[Records from a data collection]
——

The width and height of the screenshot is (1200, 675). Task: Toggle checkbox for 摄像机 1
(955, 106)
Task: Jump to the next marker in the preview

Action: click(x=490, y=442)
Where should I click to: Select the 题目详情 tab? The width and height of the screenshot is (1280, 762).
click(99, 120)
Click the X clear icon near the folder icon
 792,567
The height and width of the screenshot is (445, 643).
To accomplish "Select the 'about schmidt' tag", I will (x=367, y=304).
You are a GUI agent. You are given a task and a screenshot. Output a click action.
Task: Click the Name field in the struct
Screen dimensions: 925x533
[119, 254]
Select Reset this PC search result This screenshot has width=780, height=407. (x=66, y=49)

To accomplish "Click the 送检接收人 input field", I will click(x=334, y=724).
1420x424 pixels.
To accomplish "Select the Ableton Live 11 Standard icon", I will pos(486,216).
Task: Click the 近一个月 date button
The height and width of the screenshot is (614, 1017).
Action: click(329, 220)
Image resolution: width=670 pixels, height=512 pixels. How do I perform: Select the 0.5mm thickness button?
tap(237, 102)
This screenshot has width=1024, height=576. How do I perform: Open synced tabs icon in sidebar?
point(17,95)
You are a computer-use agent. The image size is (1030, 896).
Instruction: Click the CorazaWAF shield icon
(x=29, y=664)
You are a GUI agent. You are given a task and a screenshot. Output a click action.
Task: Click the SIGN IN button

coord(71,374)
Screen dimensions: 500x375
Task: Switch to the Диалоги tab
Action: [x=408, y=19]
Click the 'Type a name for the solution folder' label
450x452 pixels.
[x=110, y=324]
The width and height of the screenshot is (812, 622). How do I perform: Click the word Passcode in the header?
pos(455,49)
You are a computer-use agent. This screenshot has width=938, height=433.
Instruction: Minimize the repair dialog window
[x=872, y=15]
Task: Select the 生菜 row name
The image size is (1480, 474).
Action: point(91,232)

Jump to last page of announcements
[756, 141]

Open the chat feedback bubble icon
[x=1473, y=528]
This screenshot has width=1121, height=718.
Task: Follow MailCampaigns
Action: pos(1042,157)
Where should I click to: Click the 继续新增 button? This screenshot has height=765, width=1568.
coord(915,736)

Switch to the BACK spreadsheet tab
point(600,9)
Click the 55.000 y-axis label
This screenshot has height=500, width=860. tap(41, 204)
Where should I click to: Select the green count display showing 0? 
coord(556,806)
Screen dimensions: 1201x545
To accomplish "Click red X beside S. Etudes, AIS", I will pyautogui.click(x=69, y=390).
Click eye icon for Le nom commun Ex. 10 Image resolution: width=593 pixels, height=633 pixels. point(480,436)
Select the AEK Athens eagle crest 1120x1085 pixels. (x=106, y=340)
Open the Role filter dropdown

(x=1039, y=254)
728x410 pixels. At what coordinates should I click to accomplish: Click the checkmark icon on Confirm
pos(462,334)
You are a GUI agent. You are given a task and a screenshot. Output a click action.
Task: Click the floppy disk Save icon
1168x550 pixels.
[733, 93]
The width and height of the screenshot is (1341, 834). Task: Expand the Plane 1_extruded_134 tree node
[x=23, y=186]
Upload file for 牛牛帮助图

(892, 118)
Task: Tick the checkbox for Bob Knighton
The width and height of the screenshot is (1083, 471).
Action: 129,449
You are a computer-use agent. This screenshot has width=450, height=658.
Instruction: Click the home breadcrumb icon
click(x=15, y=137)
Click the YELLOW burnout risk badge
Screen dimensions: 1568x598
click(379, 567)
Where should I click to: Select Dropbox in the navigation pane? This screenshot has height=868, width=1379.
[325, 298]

——

_Brief_
Filter the data down to the lines that contain the string "will", and copy them.

_Finished exercise_
To accomplish "Select the 'about schmidt' tag", I will (x=367, y=304).
To accomplish "Click the 送检接收人 input field", I will click(x=334, y=724).
To accomplish "Select the Ableton Live 11 Standard icon", I will pos(486,216).
To accomplish "Click red X beside S. Etudes, AIS", I will pyautogui.click(x=69, y=390).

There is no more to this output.